A poucos dias do fim do prazo da prisão domiciliar humanitária concedida ao ex-presidente Jair Bolsonaro (PL), a defesa apresentou ao Supremo Tribunal Federal (STF) um pedido para prorrogar a medida. Agora, cabe ao ministro Alexandre de Moraes decidir se o ex-presidente permanece em casa ou retorna ao regime anterior.
Os advogados solicitaram a extensão da prisão domiciliar por um período a ser definido pela Corte. No pedido, afirmam que as condições de saúde que motivaram a concessão do benefício em março continuam presentes e exigem acompanhamento médico constante.

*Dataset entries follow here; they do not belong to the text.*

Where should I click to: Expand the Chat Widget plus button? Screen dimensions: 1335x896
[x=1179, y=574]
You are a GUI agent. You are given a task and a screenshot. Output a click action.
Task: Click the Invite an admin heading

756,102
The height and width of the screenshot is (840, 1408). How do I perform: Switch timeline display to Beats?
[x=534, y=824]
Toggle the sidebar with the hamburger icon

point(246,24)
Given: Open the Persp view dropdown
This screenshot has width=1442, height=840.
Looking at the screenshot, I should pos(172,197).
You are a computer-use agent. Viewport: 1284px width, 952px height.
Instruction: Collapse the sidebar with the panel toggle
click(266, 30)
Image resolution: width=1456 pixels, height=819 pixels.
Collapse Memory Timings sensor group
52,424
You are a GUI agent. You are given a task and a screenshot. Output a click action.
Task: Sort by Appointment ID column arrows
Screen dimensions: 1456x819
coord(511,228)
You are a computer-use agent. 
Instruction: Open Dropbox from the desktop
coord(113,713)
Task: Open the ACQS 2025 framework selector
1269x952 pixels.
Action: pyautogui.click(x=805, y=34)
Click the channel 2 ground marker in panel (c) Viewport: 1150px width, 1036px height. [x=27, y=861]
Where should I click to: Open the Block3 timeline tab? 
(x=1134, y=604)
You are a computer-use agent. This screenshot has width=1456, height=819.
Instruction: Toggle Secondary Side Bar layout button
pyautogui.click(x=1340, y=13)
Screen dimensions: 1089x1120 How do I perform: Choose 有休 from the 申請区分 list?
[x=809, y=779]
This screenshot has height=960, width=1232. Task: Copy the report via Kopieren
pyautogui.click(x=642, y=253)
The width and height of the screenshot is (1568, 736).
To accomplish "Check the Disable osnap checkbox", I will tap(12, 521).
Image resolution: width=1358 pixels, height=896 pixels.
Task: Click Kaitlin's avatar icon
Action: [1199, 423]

Bolsonaro cumpre prisão domiciliar desde março, quando o Supremo autorizou a medida por 90 dias em razão de seu quadro clínico. O prazo termina nesta semana, o que obrigará o Supremo a reavaliar a situação.

Decisão sobre Bolsonaro pode abrir novo embate político
Segundo a defesa, o ex-presidente segue realizando fisioterapia, controle medicamentoso e monitoramento periódico de saúde. Os advogados sustentam que a manutenção do benefício é necessária para garantir a continuidade do tratamento médico.

Antes de decidir, Moraes deverá ouvir a Procuradoria-Geral da República (PGR), repetindo o procedimento adotado quando a prisão domiciliar foi concedida.
A análise ocorre em meio a uma série de disputas políticas e jurídicas envolvendo Bolsonaro. Qualquer decisão sobre a manutenção ou não da prisão domiciliar tende a provocar novas reações entre aliados e adversários do ex-presidente, mantendo o caso no centro do debate político nacional.